Honduras giró el caleidoscopio y el dibujo cambió. No hay “fin de la historia”, pero sí un punto de inflexión: la presidencia dejó de ser una disputa entre el oficialismo de Libre y la oposición “de siempre”, para transformarse en una competencia cerradísima entre Nasry Asfura (Partido Nacional) y Salvador Nasralla (Partido Liberal), con Libre relegado a un distante tercer lugar.
Ese dato por sí solo habla de un voto de corrección: cuando el electorado siente que una narrativa hegemónica se volvió dogma, busca un contrapeso. El mensaje no es “llega la salvación”; es “nadie es dueño del país”. Para México es una noticia alentadora: la región aún castiga el sectarismo y premia la alternancia cuando las promesas se separan de los resultados.
A esta hora —con esta columna cerrando para su publicación— el desenlace formal sigue en conteo. El Consejo Nacional Electoral declaró un “empate técnico”: la ventaja entre Asfura y Nasralla llegó a 515 votos con casi 60% de actas computadas; el portal de resultados falló durante horas y el escrutinio pasó a revisión con observación de medios y partidos. La OEA reportó una jornada mayoritariamente pacífica, pero subrayó la necesidad de máxima transparencia en el cierre. Independientemente de quién gane por un puñado de votos, la señal de fondo se mantiene: los ciudadanos reordenaron la oferta política y colocaron al oficialismo fuera del podio. Para una democracia fatigada, eso importa.
El contexto explica el viraje. Honduras llega a esta elección con inseguridad persistente, economías familiares presionadas y una conversación pública colonizada por trincheras. Cuando eso ocurre, la tentación del poder es endurecer el discurso y convertir cada crítica en “campaña”. Pero los votantes tienden a desacoplar identidad y desempeño: si el gobierno luce más preocupado por ganar debates que por resolver problemas se activa el reflejo de balancear. Eso vimos: dos opositores disputando voto a voto el primer lugar y un castigo explícito a la fuerza gobernante. No es “giro ideológico” puro; es corrección democrática. Lo alentador es que se dio en votos, no en la calle; en casillas, no en atajos.
Fronteras al poder
La elección también dejó otra lección, menos cómoda: la intervención externa puede agravar tensiones. En países con instituciones polarizadas, la importación abrupta de conflictos y avales ajenos no ayuda: sube la temperatura y baja la confianza en los árbitros. Si algo necesita la región es exactamente lo contrario: aceptación de reglas claras y silencio responsable de quienes tienen poder para incendiar el ánimo desde fuera.

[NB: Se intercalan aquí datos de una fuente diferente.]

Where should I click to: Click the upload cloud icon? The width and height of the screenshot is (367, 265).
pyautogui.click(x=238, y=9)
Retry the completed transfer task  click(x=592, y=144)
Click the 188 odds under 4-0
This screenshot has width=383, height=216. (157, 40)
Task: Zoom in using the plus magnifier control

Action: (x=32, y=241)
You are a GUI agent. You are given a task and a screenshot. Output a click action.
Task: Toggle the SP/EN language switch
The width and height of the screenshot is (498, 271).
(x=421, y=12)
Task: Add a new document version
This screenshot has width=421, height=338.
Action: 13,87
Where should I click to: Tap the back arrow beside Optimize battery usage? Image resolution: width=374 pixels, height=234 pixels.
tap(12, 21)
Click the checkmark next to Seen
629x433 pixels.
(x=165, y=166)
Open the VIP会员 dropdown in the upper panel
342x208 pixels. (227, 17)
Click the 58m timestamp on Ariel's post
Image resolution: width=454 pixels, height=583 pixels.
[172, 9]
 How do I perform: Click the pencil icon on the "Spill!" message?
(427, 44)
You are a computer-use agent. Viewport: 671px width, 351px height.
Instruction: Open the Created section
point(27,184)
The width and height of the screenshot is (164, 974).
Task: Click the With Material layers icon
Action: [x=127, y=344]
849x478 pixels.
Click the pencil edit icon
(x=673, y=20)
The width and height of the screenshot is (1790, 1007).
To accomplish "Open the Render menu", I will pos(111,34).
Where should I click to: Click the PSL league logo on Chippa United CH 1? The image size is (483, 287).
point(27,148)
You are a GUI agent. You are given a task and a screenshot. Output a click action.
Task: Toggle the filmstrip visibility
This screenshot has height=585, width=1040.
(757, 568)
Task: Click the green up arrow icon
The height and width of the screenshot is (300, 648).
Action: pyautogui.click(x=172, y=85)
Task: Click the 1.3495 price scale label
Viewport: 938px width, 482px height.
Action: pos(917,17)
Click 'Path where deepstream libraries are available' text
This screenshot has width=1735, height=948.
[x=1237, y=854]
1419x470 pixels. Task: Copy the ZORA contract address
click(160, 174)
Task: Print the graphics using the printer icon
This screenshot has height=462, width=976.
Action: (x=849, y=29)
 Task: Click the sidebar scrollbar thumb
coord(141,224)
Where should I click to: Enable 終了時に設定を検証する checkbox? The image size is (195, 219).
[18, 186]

¿En qué sentido “se acabó la tiranía”? En el único que importa en democracia: los electores delimitaron fronteras al poder. Si se confirma la alternancia, no habrá “redención” instantánea; habrá más contrapesos. Y si el resultado final favorece a cualquiera de los dos punteros por margen mínimo la legitimidad dependerá menos de la euforia de la noche y más de la conducta del día después: aceptar verificaciones, recomponer puentes en el Congreso y gobernar para el que no votó por uno. En América Latina la verdadera prueba de calidad democrática no está en la arenga del “cambio”, sino en la capacidad de bajar la voz, contar bien y cumplir.
Para México este espejo hondureño ofrece tres ideas útiles. Primera, la ciudadanía rechaza la política de absolutos: ni “salvadores” ni “apocalipsis”; resultados y límites. Segunda, la credibilidad se juega en mecanismos: conteos claros, comunicación sobria, árbitros que abren la cocina cuando hay dudas. Tercera, el revés al oficialismo no es licencia para la revancha, así como la derrota por un suspiro no autoriza a dinamitar las instituciones: el verdadero viraje es pasar del relato a la gestión.
Puede que muy pronto despertemos con un presidente electo por décimas. Habrá quien grite “histórico”, habrá quien diga “fraude”. La democracia madura no se mide por el volumen del festejo ni por el tamaño de la sospecha, sino por la capacidad de procesar márgenes estrechos sin romper nada. Honduras, con todas sus fragilidades, está intentando hacerlo. Y eso, visto desde aquí, ya es una buena noticia: si con pocas piezas —una ciudadanía atenta, árbitros vigilados y políticos contenidos— se puede cambiar tanto un país, no hay motivo para resignarse a que lo nuestro sea siempre más de lo mismo.